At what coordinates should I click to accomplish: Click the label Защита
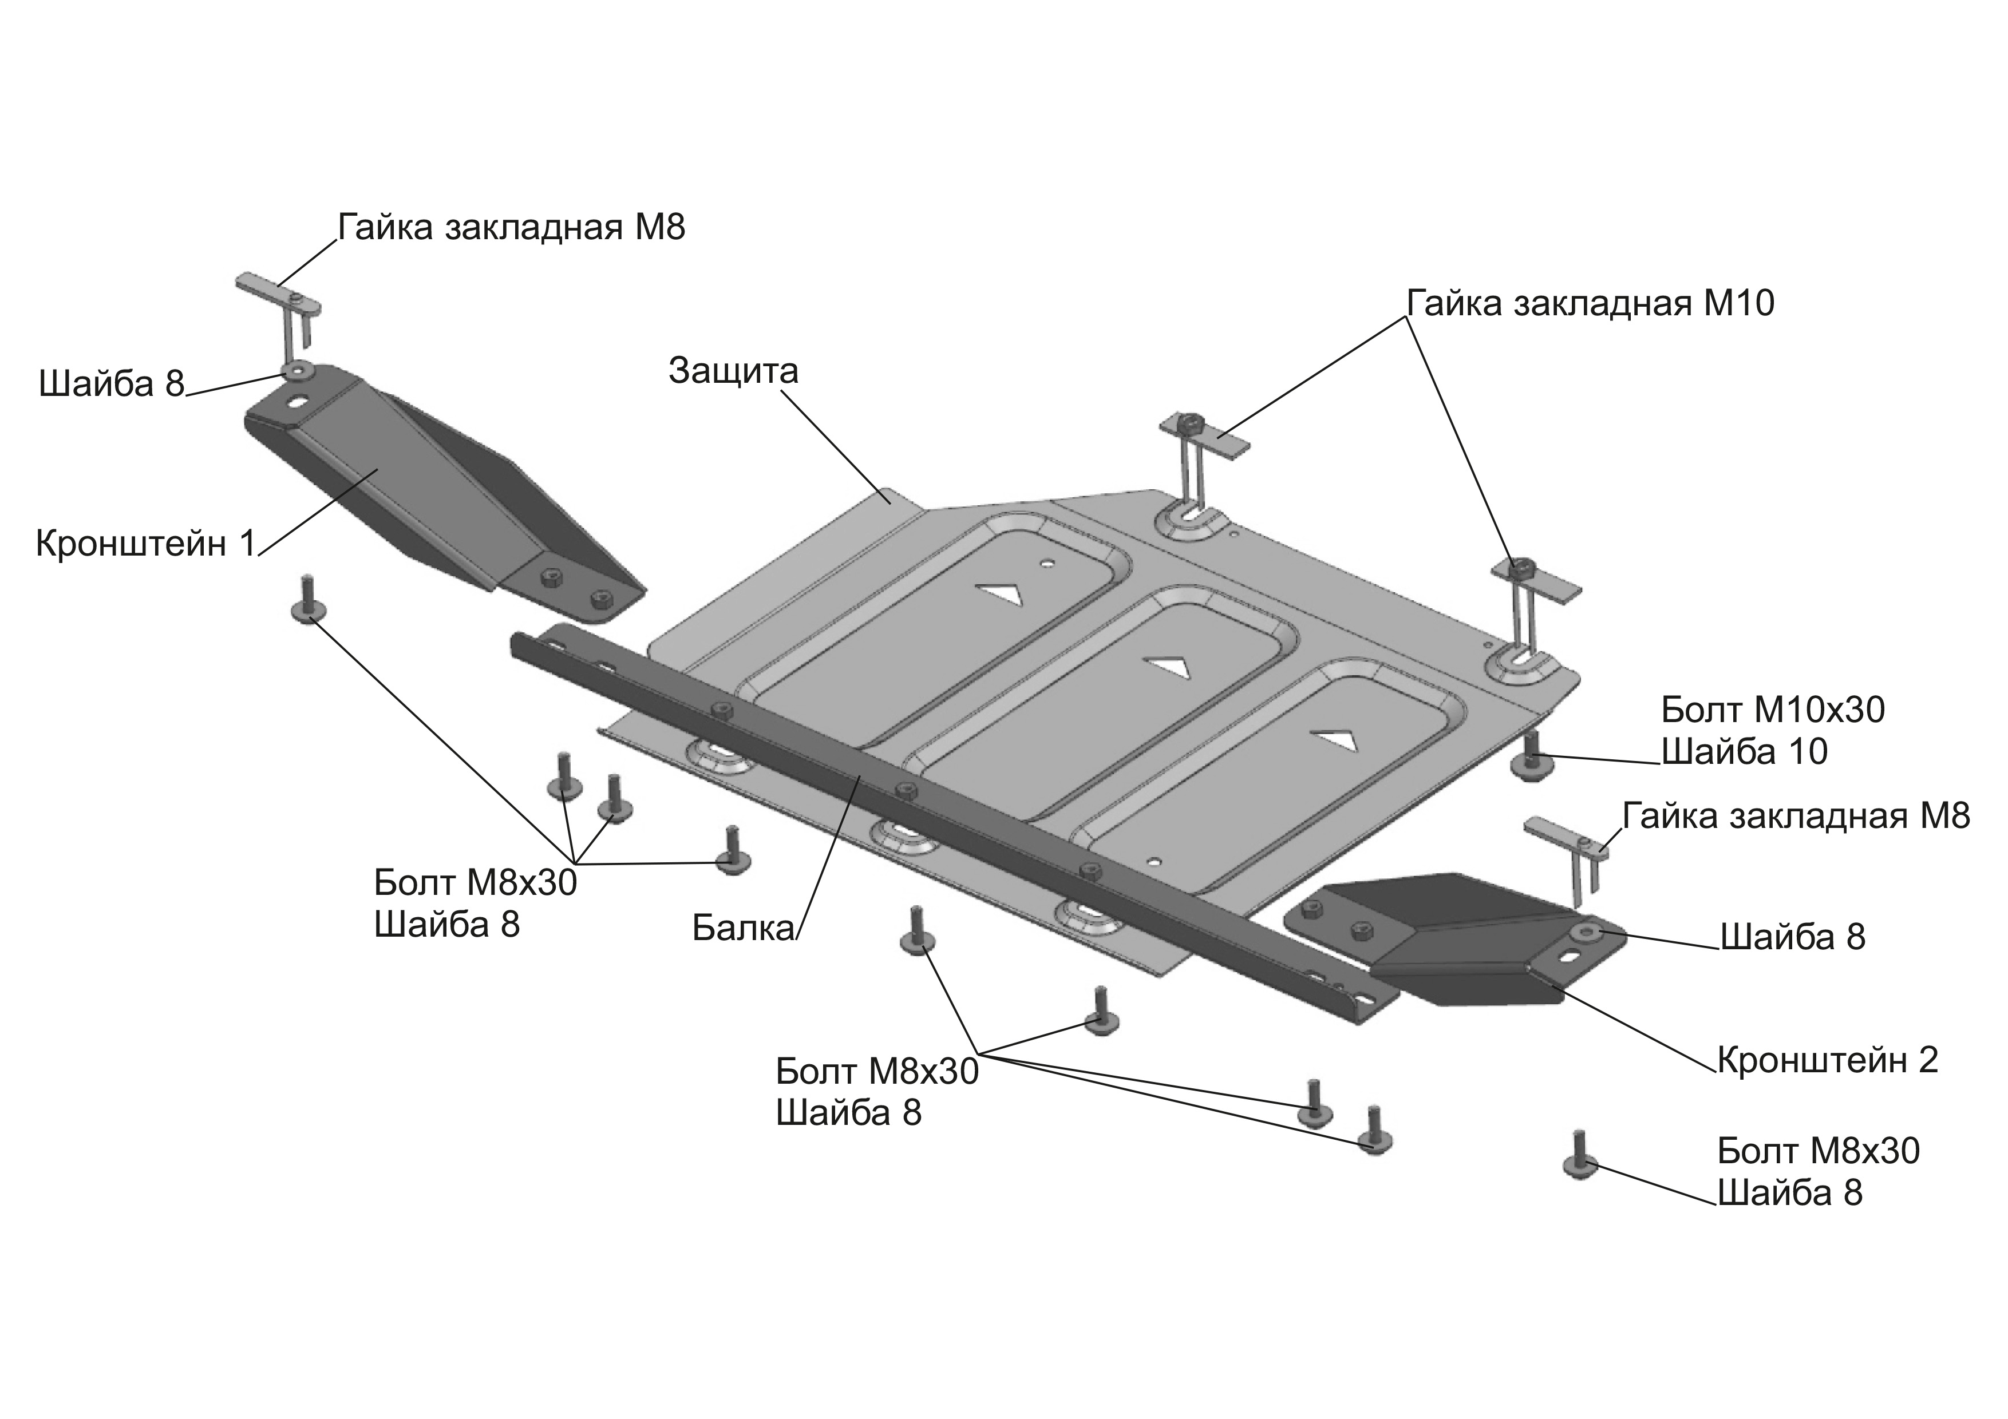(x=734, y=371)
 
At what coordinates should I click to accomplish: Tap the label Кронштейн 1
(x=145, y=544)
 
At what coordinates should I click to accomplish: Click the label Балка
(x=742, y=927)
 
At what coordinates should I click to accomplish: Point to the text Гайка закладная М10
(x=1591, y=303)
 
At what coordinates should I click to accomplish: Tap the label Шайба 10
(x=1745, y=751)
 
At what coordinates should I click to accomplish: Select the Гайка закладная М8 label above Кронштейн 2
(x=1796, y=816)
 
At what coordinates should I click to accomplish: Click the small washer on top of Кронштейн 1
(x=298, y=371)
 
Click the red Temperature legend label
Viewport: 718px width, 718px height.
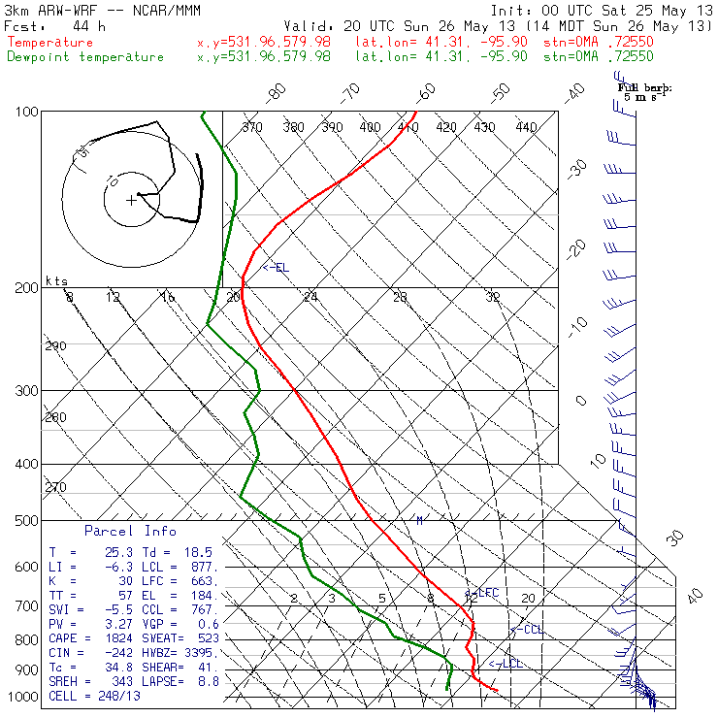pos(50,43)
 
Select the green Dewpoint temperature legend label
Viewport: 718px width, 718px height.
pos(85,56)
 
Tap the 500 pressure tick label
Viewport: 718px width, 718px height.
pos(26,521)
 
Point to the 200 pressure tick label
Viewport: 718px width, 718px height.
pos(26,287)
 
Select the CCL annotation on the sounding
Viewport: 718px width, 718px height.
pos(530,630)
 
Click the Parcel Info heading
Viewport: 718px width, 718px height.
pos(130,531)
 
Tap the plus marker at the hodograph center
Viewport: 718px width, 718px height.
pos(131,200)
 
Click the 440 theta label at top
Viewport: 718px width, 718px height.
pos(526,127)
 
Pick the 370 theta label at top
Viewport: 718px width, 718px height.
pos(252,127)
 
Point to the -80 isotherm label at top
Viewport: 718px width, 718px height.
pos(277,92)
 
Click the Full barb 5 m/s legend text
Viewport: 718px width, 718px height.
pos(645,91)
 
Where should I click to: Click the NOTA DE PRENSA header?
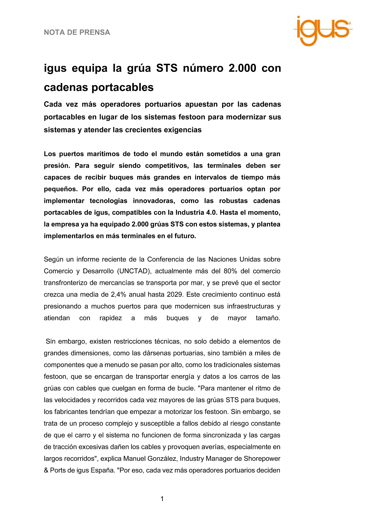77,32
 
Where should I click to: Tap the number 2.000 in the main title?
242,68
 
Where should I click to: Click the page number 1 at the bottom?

■ **The request**:
Update every one of the entries above by replacing "Viewport" with "Window" and leaving everything else unchanged. Omit the pictures from your answer.

■ **Written response**:
At what coordinates should I click to accomplish: Click the label Защита
(x=734, y=371)
 
At what coordinates should I click to accomplish: Tap the label Кронштейн 1
(x=145, y=544)
 
At what coordinates should I click to accomplish: Click the label Балка
(x=742, y=927)
 
At what coordinates should I click to accomplish: Point to the text Гайка закладная М10
(x=1591, y=303)
 
At what coordinates should I click to accomplish: Tap the label Шайба 10
(x=1745, y=751)
 
At what coordinates should I click to accomplish: Select the Гайка закладная М8 label above Кронштейн 2
(x=1796, y=816)
 
At what coordinates should I click to accomplish: Click the small washer on top of Кронштейн 1
(x=298, y=371)
 
Click the red Temperature legend label
Window: 718px width, 718px height.
pos(50,43)
 
Select the green Dewpoint temperature legend label
Window: 718px width, 718px height.
pos(85,56)
 
Tap the 500 pressure tick label
Window: 718px width, 718px height.
pos(26,521)
 
Point to the 200 pressure tick label
Window: 718px width, 718px height.
pos(26,287)
 
Select the CCL annotation on the sounding
Window: 718px width, 718px height.
pos(530,630)
 
Click the Parcel Info heading
Window: 718px width, 718px height.
pos(130,531)
 
Tap the plus marker at the hodograph center
Window: 718px width, 718px height.
pos(131,200)
 
Click the 440 theta label at top
Window: 718px width, 718px height.
pos(526,127)
 
Pick the 370 theta label at top
Window: 718px width, 718px height.
pos(252,127)
 
Point to the -80 isotherm label at top
Window: 718px width, 718px height.
pos(277,92)
 
Click the Full barb 5 m/s legend text
Window: 718px width, 718px height.
pos(645,91)
 
Where should I click to: Click the NOTA DE PRENSA header?
77,32
 
Where should I click to: Tap the number 2.000 in the main title?
242,68
 
Where should I click to: Click the page number 1 at the bottom?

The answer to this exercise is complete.